Hunt calls the current scheme an “electricity tax” and talks about power bills, insisting that repeal will bring down electricity prices by an average of 9 per cent. Joe Hockey hasn’t nominated a figure, but says there’s “no doubt” they’ll come down.

No doubt? The fact is, nothing can be guaranteed in the labyrinth we call the economy.

Now the cat’s escaping from the bag. The energy industry says it can’t guarantee a fall in domestic power bills, while both the Australian Industry Group and the Business Council of Australia advise that price falls for other goods and services may be delayed, or be smaller than expected.

“There will not be an across the board reduction in food and grocery prices once the carbon tax is repealed,” was the blunt assessment of the Australian Food and Grocery Council. It advises that long-term electricity contracts could see the carbon price remain in bills for up to 18 months.

Here’s a devious thought: some government MPs don’t really want Labor’s scheme to disappear. While it’s there, they can continue to use it as a whipping boy for every price rise, every economic problem. If it goes, that excuse will go with it.

And if the scheme is abolished and, despite the best efforts of the government and the Australian Competition and Consumer Commission, prices stay put or rise further, then the government heads into the latter part of its term saddled with an unhappy electorate.

But Abbott is locked in by his “axe the tax” rhetoric. Lacking a Senate majority, he needs Labor Senators to vote for repeal before 30 June next year because he knows that repeal legislation passed after that date will have to address some very tricky retrospectivity issues.
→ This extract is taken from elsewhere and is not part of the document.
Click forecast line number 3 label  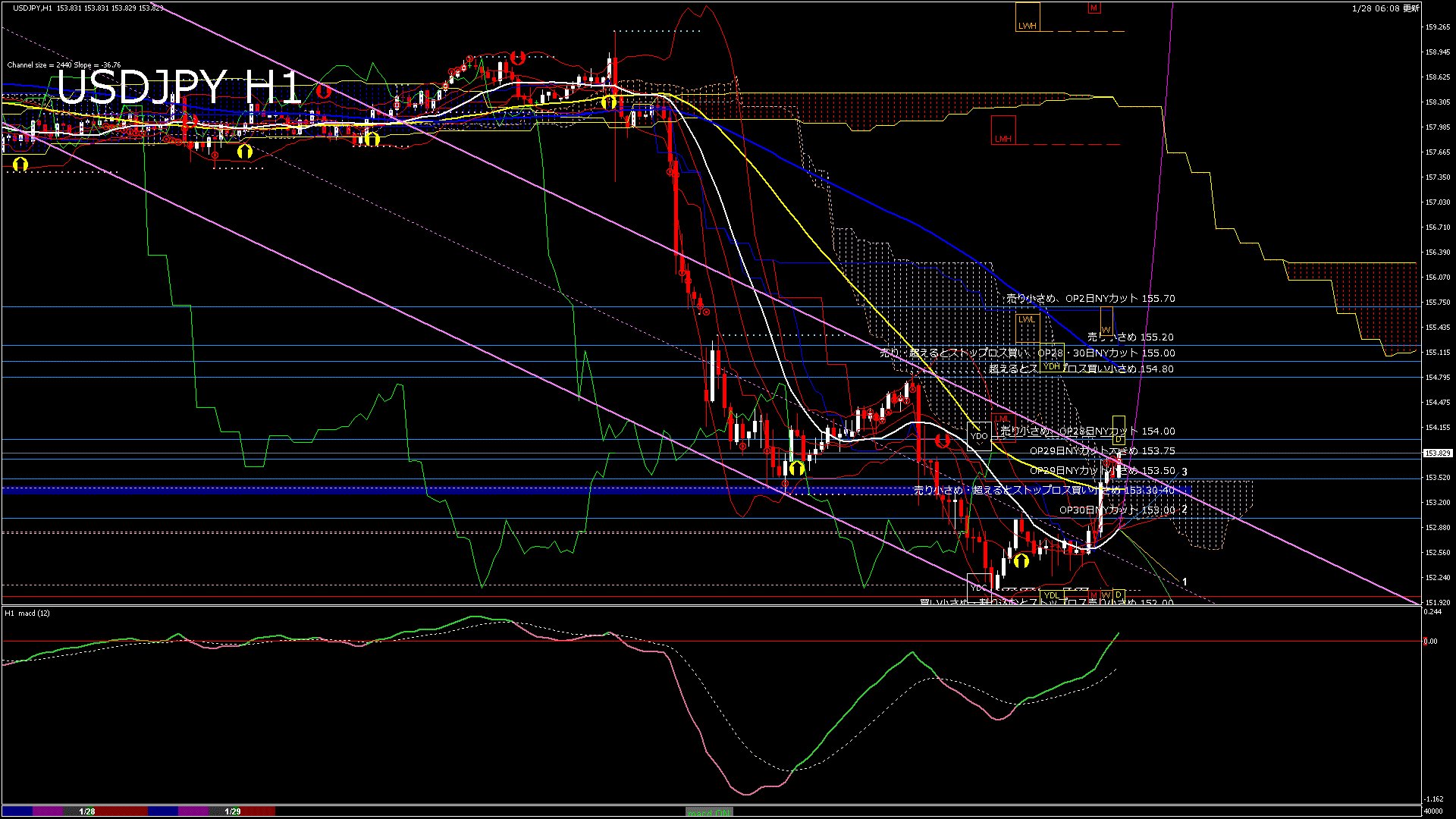(x=1185, y=472)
Opposition leader Bill Shorten says that Labor will vote for repeal when the Abbott government details an effective alternative to the existing scheme. That’s a vacant space which the world is keen to see filled. Which brings us to the Warsaw meeting that started yesterday.
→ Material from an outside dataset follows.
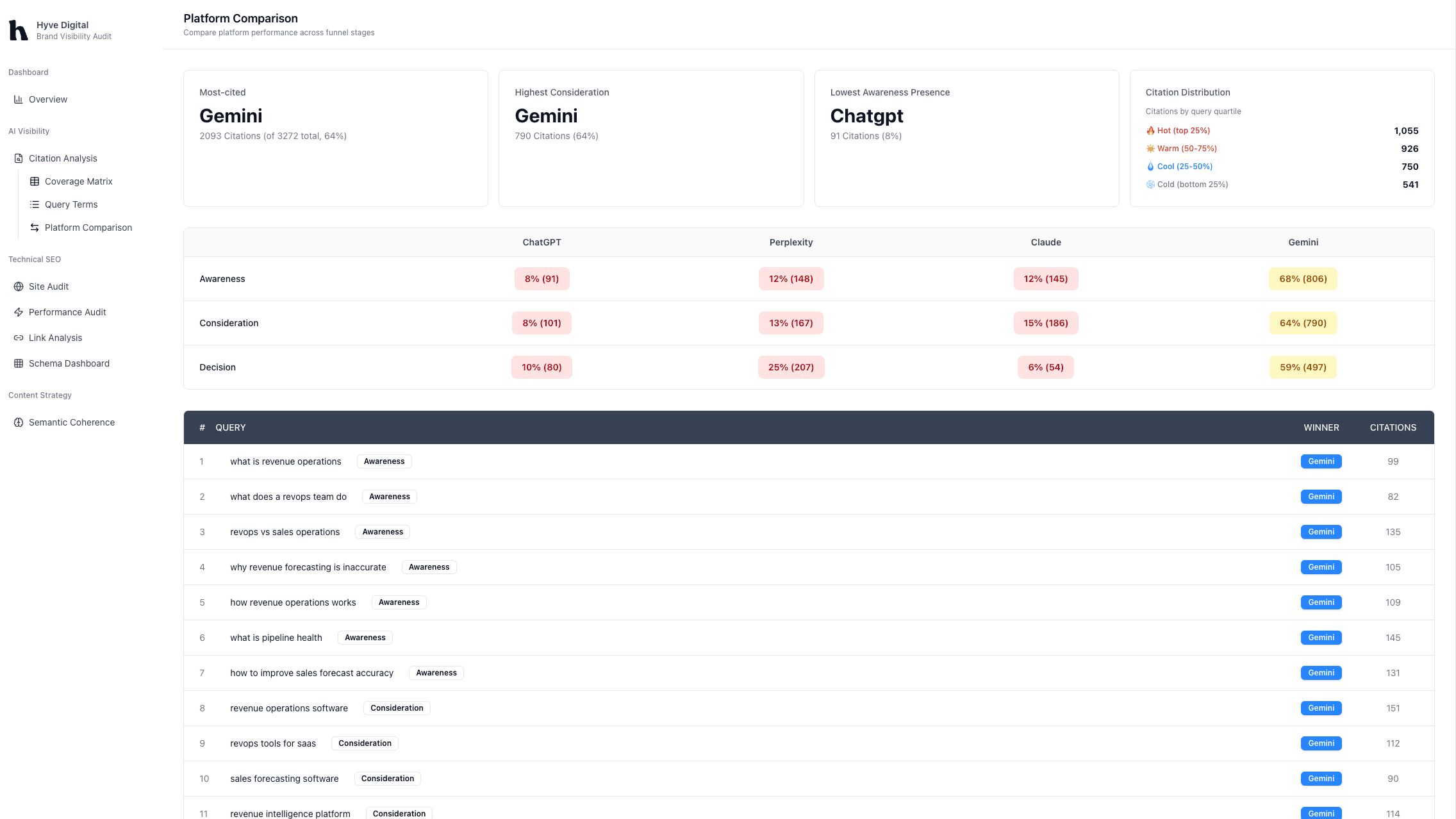Click the Gemini 68% (806) awareness cell

point(1303,279)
In 1995 Senator John Faulkner, minister for the environment under Paul Keating, led the Australian delegation at the first meeting of parties to the UN Framework Convention on Climate Change. Senator Robert Hill, John Howard’s first environment minister, led the delegation in 1996.

The pattern was set. In the plenary sessions of all 18 UNFCCC meetings to date, under Keating, Howard, Kevin Rudd and Julia Gillard, Australian delegations have been headed by a senior government politician.
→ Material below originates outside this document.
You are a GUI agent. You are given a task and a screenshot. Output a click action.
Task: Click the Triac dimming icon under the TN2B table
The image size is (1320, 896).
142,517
There’s nothing especially amiss about Greg Hunt not going to Warsaw. The carbon tax repeal bills are after all his responsibility. But no other elected representative of the Abbott government will be there either. Australia’s delegation is led by Justin Lee, a senior diplomat.

Perception plays a huge role in the delicate balancing act of international climate diplomacy. Governments and peoples around the world judge their own policies and actions against those of others, keeping a constant eye on what’s happening around them.

With economic thinking around the world strongly in favour of carbon pricing as the most cost-effective way to cut emissions, the 2011 passage of Australia’s Clean Energy Future legislation was celebrated in UNFCCC circles as an important advance in the global effort.

That was then. Now, Tony Abbott believes that getting rid of these laws is so vital that every government MP must be in Canberra this week and next. So he has the dubious distinction of leading the first Australian government not to have one of its own at the UN climate talks.

Other countries will conclude either that Australia thinks that such meetings serve little purpose, or that curbing carbon emissions isn’t important, period. Either way, Australia is delivering a resounding vote of no confidence in a global effort that needs all the help it can get.

Whatever decision is made at the Warsaw climate conference, the Australian government won’t be owning it, and Australia will be one more step removed from the quest for an effective world agreement on emissions. This is Tony Abbott’s one-finger salute to the world.

NEXT Sunday, 17 November, street marches and rallies around Australia will focus on the climate crisis and the need for stronger action to cut emissions. Rallies will begin at Launceston’s City Park at 11am, and at Parliament House, Hobart, at 12 noon.